Deux grands modes de réassurance, l'une négociée risque par risque, l'autre couvrant automatiquement tout un portefeuille en vertu d'un traité.
La réassurance se pratique selon deux grands modes complémentaires. La réassurance facultative se négocie risque par risque, le réassureur examinant et acceptant individuellement chaque risque qui lui est présenté, avec la faculté de le refuser. Elle convient aux risques importants, atypiques ou excédant la capacité des traités existants, par exemple une usine de très grande valeur ou un risque cyber inhabituel, mais elle est lourde à gérer, chaque acceptation supposant une analyse dédiée.
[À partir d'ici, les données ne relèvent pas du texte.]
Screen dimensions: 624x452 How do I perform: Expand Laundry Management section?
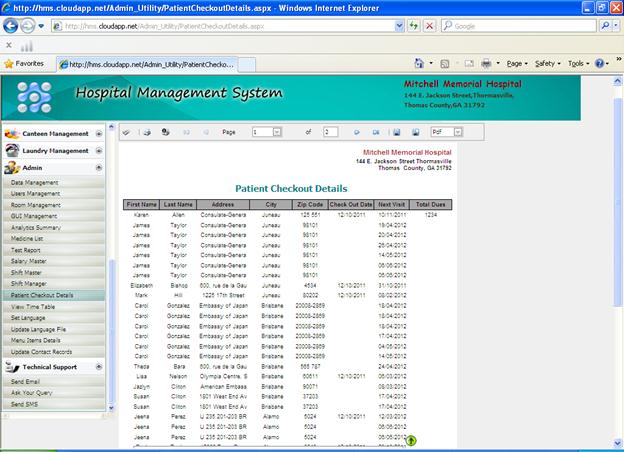(x=100, y=151)
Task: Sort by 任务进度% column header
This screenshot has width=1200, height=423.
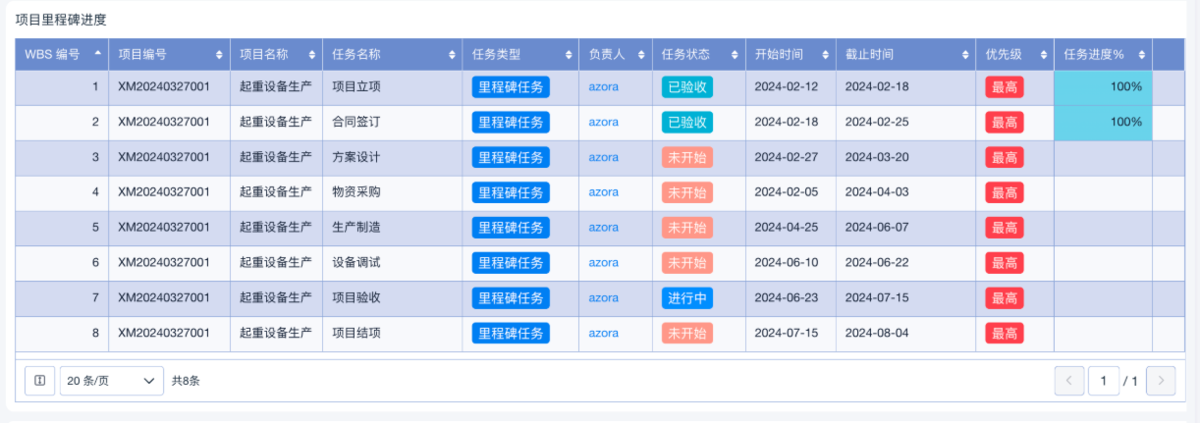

La réassurance par traité, ou obligatoire, fonctionne à l'inverse de manière automatique, le réassureur s'engageant à couvrir, selon des règles convenues à l'avance, l'ensemble des risques d'un portefeuille défini, sans examen au cas par cas. Elle assure une protection systématique et allège la gestion, mais oblige le réassureur à accepter en bloc des risques qu'il ne choisit pas individuellement. Les deux modes coexistent dans la stratégie d'une cédante, le traité offrant une protection de fond pour le gros du portefeuille, et la facultative venant compléter ponctuellement la couverture pour les expositions exceptionnelles. En cyber, où certains risques restent difficiles à standardiser, la facultative conserve un rôle important pour les grandes entreprises aux profils singuliers.
Pour couvrir le risque cyber colossal d'un groupe technologique mondial, dont le profil ne rentre dans aucun traité standard, une cédante recourt à la réassurance facultative, négociant une protection sur mesure pour ce seul risque.